Report every line in the records below that contains the word "Save". Case counts.
┌──
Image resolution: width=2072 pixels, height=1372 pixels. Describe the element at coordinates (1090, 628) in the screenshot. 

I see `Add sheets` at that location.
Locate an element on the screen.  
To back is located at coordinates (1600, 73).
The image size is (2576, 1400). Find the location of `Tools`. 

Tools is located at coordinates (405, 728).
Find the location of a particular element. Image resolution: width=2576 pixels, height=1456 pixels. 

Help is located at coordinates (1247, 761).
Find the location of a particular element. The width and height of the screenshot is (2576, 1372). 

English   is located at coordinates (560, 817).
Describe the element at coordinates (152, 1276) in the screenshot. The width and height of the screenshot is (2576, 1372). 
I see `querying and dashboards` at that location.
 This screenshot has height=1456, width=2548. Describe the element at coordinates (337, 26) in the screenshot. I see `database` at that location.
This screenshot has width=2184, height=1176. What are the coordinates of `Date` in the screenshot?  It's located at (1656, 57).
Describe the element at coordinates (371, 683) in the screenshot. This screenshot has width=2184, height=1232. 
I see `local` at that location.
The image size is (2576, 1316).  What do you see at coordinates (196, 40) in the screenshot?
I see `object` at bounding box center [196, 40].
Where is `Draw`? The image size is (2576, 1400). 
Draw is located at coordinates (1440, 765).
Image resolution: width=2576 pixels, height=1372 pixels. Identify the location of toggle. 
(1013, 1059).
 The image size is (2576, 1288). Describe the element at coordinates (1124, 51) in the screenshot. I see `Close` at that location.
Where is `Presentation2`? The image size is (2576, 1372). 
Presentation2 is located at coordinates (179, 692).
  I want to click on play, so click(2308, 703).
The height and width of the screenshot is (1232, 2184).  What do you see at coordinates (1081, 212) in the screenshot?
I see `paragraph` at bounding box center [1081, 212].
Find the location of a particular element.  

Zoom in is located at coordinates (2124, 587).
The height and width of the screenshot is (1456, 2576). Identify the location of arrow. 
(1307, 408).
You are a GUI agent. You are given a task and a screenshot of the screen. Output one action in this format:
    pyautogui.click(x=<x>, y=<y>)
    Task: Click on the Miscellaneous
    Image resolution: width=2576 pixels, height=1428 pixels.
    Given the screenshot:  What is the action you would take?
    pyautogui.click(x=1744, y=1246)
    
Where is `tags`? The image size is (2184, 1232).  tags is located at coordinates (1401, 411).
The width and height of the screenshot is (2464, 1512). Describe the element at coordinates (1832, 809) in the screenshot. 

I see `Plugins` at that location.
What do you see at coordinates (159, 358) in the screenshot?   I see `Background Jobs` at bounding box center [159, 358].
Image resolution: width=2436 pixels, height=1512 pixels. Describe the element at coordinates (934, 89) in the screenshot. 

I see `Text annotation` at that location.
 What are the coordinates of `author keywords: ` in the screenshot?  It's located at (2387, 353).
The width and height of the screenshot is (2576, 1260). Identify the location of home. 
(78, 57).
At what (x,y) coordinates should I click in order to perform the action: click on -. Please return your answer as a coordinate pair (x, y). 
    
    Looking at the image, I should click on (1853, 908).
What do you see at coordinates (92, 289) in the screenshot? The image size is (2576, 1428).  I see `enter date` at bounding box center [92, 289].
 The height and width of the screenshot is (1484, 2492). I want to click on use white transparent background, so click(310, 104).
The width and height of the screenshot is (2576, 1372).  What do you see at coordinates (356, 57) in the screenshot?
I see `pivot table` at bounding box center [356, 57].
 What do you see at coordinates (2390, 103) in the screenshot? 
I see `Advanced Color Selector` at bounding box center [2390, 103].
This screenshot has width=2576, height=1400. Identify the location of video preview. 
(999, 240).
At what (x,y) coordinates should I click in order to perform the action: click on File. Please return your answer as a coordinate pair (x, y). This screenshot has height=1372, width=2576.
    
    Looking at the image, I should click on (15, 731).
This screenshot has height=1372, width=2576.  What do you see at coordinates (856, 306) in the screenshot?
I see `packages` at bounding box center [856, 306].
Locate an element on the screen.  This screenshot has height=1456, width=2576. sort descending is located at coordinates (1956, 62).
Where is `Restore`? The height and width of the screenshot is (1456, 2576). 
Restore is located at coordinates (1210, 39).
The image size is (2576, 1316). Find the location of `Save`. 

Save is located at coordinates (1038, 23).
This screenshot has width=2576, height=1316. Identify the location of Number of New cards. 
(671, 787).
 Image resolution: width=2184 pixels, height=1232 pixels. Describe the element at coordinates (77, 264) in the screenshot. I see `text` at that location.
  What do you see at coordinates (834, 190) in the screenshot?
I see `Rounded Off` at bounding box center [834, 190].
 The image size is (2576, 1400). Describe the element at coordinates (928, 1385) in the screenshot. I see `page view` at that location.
└──
* _COMPLETE OUTPUT_:
The image size is (2576, 1316). Find the location of `Save`. 
Save is located at coordinates (1038, 23).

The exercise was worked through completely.